La creazione del Fronte Operaio e Popolare per il Socialismo (FOPS )non è una nuova alleanza elettorale per governare nel capitalismo, che non è lo scopo dei e delle comunisti/e del PCPE. Il FOPS è il nuovo quadro di alleanze per avanzare verso il Socialismo come lo fu una volta il Fronte Popolare. Il FOPS deve essere l'obiettivo strategico, se vogliamo superare l'attuale situazione di povertà, la disoccupazione, i tagli e la perdita dell'istruzione pubblica alle quali ci condanna il capitalismo.
 
Cosa posso fare per difendere l'istruzione pubblica al servizio del popolo e della classe operaia? Con quali strumenti?
 
Organizzarsi e lottare, non c'è altra via.
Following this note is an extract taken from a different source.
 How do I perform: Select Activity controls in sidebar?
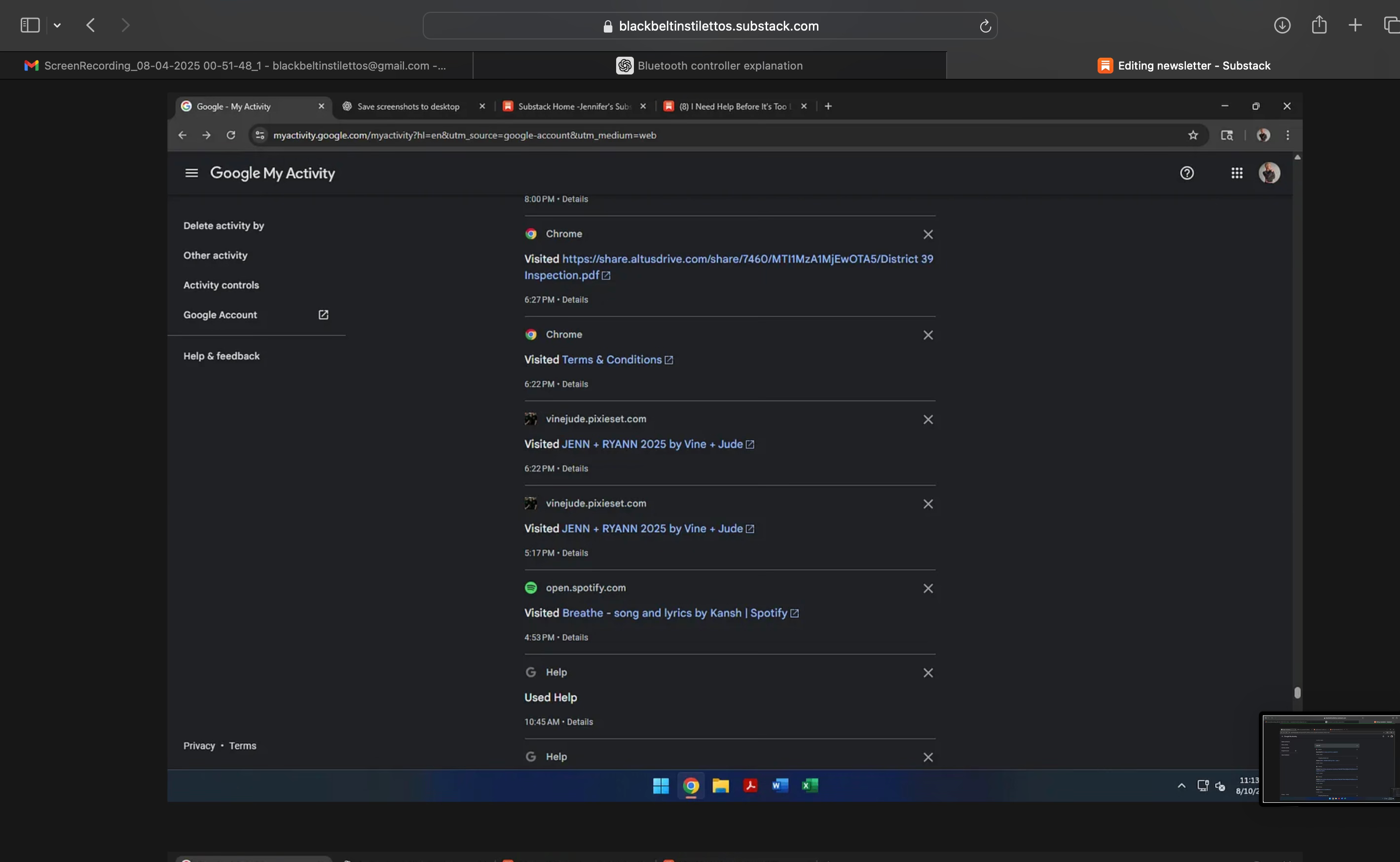pos(221,285)
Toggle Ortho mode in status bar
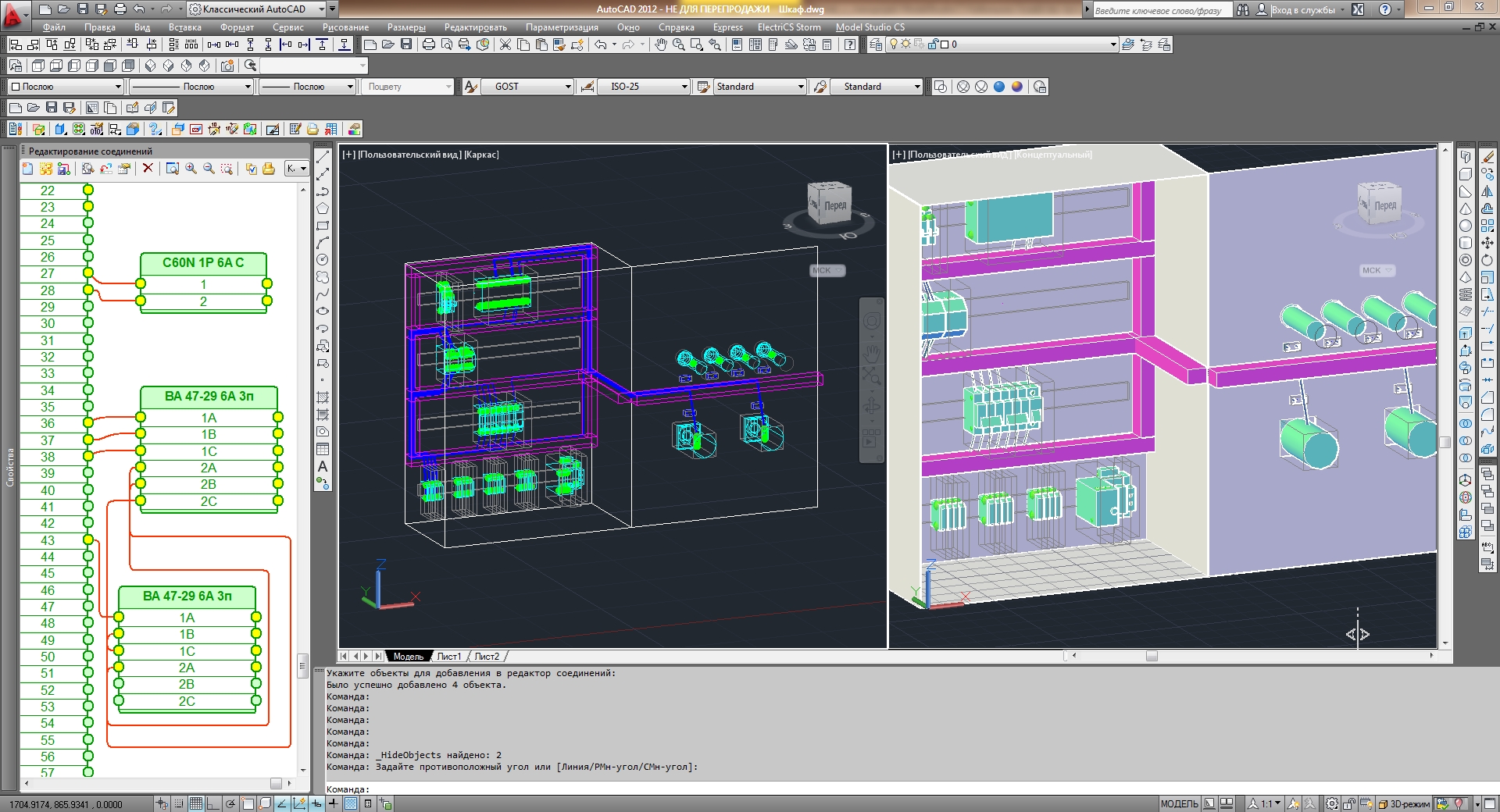1500x812 pixels. tap(212, 803)
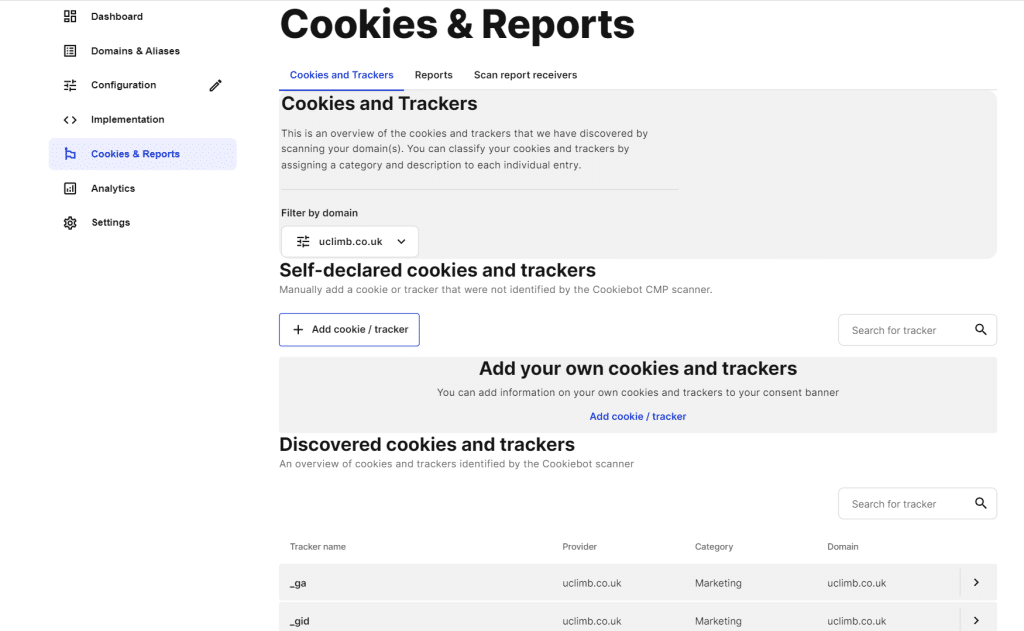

Nessuna promessa elettorale dei partiti borghesi risolverà i problemi del popolo lavoratore. Pensi che un parlamentare della borghesia garantirà il tuo diritto all'istruzione, alla pensione, la contrattazione collettiva o a un salario dignitoso? Solo il popolo salverà il popolo, è sempre stato così. L'indifferenza e la passività peggiorano solo la situazione.
 
Rafforzare le organizzazioni della classe operaia.
 
Devi unirti alla lotta con il resto delle persone che sono nella tua stessa situazione, compagni di lavoro, vicini di casa, in ultima analisi, tutti appartenenti alla stessa classe sociale e con gli stessi interessi; la classe operaia. Devi partecipare alle mobilitazioni operaie e popolari volte a superare questa situazione di miseria. Dobbiamo rafforzare le fila delle organizzazioni che nascono dalla classe operaia come strumento per la rivoluzione, il Partito Comunista dei Popoli di Spagna. Dobbiamo superare la spiacevole situazione di disunione che soffriamo, solo l'unità ci darà la vittoria. Per questo creiamo o uniamoci ai Comitati per l'Unità Operaia.
 
Lo sciopero e la mobilitazione.
 
Dobbiamo lottare per incrementare le mobilitazioni operaie e popolari. Dobbiamo rivendicare lo sciopero, perché è il miglior strumento della classe operaia per dimostrare che senza il nostro lavoro, nulla si muove. Fare sciopero è una dimostrazione collettiva della nostra forza, dimostriamo collettivamente il nostro livello di coscienza contro gli attacchi dell'oligarchia, sia sul posto di lavoro, per i licenziamenti, per la difesa del contratto o per la perdita dei diritti come l'istruzione pubblica.
 
E' ora di lottare e di schierarsi.
E' ora di dire con uno Sciopero generale quello che vogliamo:
Istruzione pubblica al servizio del popolo lavoratore!